● Activity
Repeat exactly the lines from the start of the entries below through the line containing "Given: Open the Categories admin menu entry". Omit the rest.

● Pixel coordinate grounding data
****************

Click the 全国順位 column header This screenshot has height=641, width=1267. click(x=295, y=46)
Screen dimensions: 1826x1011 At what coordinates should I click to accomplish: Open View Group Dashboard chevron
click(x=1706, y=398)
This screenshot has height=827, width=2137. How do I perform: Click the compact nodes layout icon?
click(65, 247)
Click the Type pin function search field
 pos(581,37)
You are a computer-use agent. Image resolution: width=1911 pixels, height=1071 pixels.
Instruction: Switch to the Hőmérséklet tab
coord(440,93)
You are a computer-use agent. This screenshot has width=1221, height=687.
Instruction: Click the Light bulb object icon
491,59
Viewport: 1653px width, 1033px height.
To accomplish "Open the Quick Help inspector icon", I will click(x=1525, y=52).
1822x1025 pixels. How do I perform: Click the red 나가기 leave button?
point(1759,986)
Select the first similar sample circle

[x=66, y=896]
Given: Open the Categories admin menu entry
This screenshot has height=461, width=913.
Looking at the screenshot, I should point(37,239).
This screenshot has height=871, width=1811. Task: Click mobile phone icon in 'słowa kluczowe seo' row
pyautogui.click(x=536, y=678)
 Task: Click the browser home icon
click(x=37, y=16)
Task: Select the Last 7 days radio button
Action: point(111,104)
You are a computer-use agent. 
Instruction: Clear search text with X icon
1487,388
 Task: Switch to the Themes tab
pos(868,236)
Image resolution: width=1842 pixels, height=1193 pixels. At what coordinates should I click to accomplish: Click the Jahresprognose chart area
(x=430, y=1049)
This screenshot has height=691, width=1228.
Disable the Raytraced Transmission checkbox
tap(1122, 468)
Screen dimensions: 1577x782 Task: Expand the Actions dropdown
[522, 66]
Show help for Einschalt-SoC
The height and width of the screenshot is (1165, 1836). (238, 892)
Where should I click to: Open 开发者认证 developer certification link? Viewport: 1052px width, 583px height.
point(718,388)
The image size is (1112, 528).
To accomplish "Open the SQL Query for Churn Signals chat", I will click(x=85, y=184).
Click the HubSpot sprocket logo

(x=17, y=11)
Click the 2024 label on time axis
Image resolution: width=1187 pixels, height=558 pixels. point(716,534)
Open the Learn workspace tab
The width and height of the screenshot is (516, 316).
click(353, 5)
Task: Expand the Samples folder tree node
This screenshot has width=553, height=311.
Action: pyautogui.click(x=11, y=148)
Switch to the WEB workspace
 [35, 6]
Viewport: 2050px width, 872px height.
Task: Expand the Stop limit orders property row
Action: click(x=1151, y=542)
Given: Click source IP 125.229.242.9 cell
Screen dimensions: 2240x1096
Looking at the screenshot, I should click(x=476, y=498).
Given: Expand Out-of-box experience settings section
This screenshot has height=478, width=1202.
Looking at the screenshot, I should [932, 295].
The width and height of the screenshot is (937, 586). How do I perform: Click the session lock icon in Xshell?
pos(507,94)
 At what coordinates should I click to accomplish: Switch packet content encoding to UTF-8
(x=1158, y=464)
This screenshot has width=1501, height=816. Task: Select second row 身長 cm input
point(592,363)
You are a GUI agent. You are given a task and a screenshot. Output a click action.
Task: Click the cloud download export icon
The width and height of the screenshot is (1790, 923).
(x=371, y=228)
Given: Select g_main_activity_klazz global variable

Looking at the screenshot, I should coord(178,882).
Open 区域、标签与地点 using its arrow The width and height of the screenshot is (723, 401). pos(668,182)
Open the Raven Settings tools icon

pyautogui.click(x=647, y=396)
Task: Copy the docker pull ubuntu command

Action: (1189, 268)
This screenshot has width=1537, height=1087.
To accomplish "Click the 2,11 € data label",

****************

● Solution to this problem
Click the 全国順位 column header This screenshot has height=641, width=1267. click(x=295, y=46)
Screen dimensions: 1826x1011 At what coordinates should I click to accomplish: Open View Group Dashboard chevron
click(x=1706, y=398)
This screenshot has height=827, width=2137. How do I perform: Click the compact nodes layout icon?
click(65, 247)
Click the Type pin function search field
 pos(581,37)
You are a computer-use agent. Image resolution: width=1911 pixels, height=1071 pixels.
Instruction: Switch to the Hőmérséklet tab
coord(440,93)
You are a computer-use agent. This screenshot has width=1221, height=687.
Instruction: Click the Light bulb object icon
491,59
Viewport: 1653px width, 1033px height.
To accomplish "Open the Quick Help inspector icon", I will click(x=1525, y=52).
1822x1025 pixels. How do I perform: Click the red 나가기 leave button?
point(1759,986)
Select the first similar sample circle

[x=66, y=896]
Given: Open the Categories admin menu entry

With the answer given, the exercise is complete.